Step 2: Add +93621 (... with left atrial pacing and recording ...) to 93620 for the pacing and recording from the coronary sinus and great cardiac vein. Because this code descriptor specifically states "with left atrial pacing and recording," the physician needs to include documentation that specifies both pacing and recording of the left atrium. Often, this information is lacking in EP reports. Without proof of both services, you need to add modifier 52 (Reduced services) to 93621, says Deb Ovall, CMA, CCS, CIC, outpatient coder and interventional specialist at the University of Toledo Medical Center.

Step 3: Add +93613 (Intracardiac electrophysiologic 3-dimensional mapping [list separately in addition to code for primary procedure]) to 93620 for the EnSite (3-D) mapping of the right atrium.

Step 4: You would not add +93623 (Programmed stimulation and pacing after intravenous drug infusion [list separately in addition to code for primary procedure]) to 93620 because the report does not document administration of an IV medication such as Isuprel for programmed stimulation during attempted arrhythmia induction.

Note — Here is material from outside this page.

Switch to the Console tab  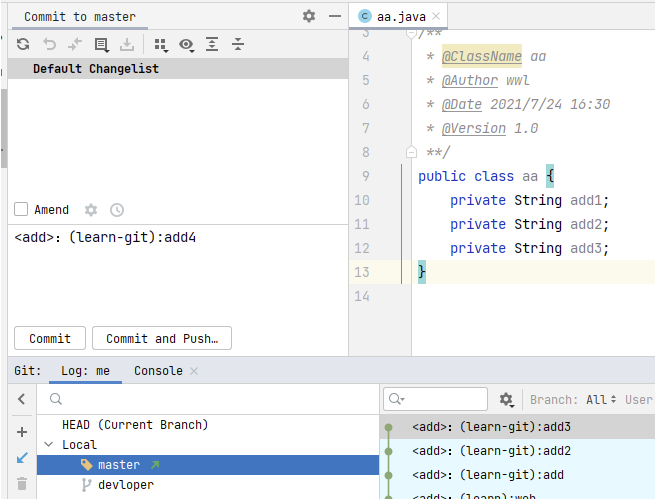[x=158, y=371]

In conclusion, your claim should look like this:

• 93620-26 (Professional component)

• 93621-26

• 93613

• 36620-59.

Note: A Correct Coding Initiative (CCI) edit bundles 36620 into 93620, so you'll need to apply modifier 59 (Distinct procedural service) to report 36620 separately. "The justification for the modifier is that the physician did not need arterial access for any of the procedures he performed. In other words, he did all the EP services via venous access," Miller says.